▶ [WHAT TO DO] Without the pictures, copy all the entries below exactly.

BEGIN RECORDS TO PROCESS

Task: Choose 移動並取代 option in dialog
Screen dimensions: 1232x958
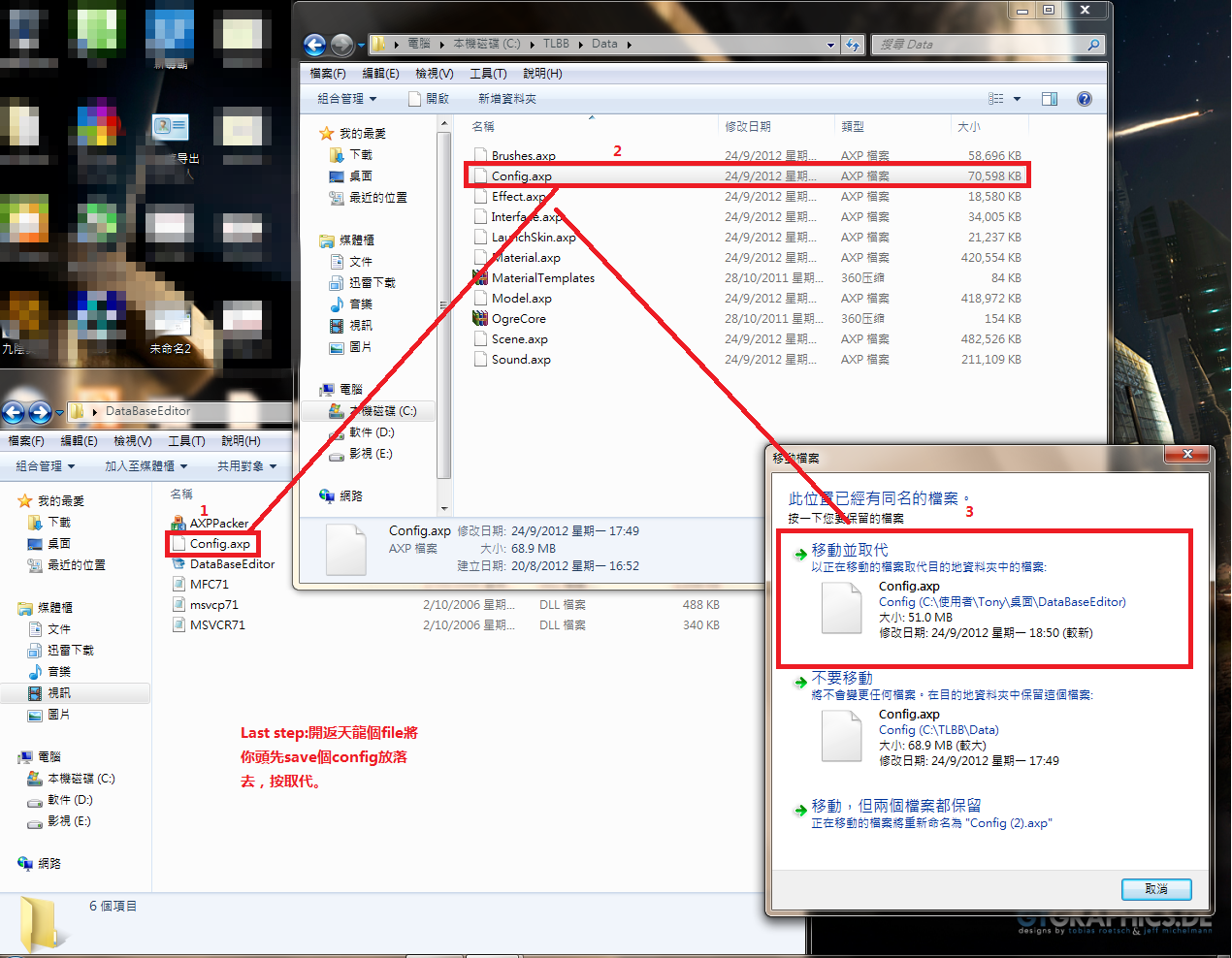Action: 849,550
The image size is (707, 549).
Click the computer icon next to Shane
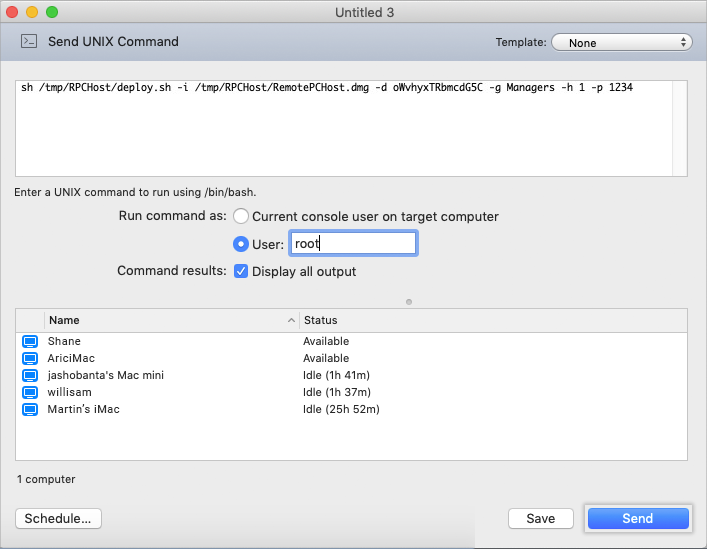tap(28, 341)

END RECORDS TO PROCESS

▶ [RESPONSE TO THIS TASK]
Task: Choose 移動並取代 option in dialog
Screen dimensions: 1232x958
Action: 849,550
The image size is (707, 549).
Click the computer icon next to Shane
tap(28, 341)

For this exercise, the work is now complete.